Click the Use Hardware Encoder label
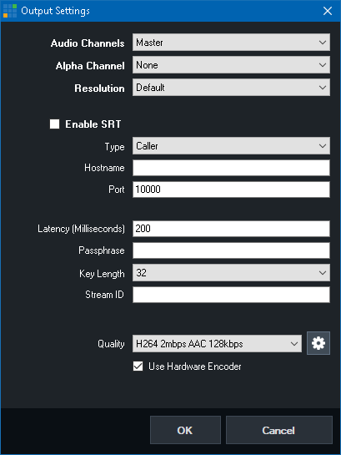This screenshot has height=455, width=341. pos(195,367)
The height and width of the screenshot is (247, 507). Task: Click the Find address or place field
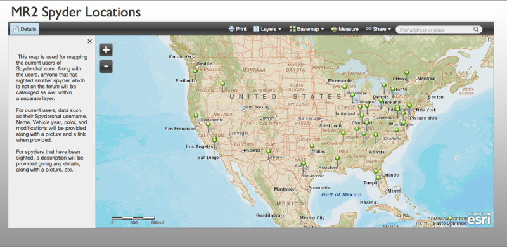(x=435, y=30)
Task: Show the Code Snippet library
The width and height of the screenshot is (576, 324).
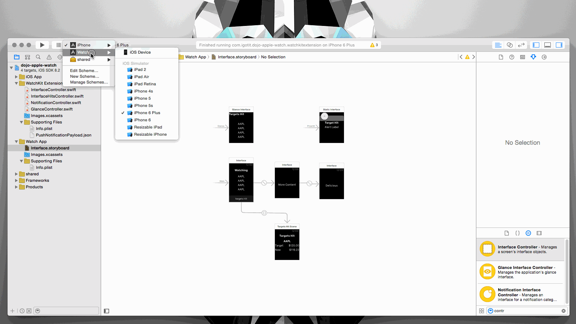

**Problem to solve**
A verbatim copy of the entries, without the pictures, is what this task requires.

**Completed exercise**
Click the Use Hardware Encoder label
This screenshot has height=455, width=341. pos(195,367)
The height and width of the screenshot is (247, 507). Task: Click the Find address or place field
(x=435, y=30)
Task: Show the Code Snippet library
The width and height of the screenshot is (576, 324).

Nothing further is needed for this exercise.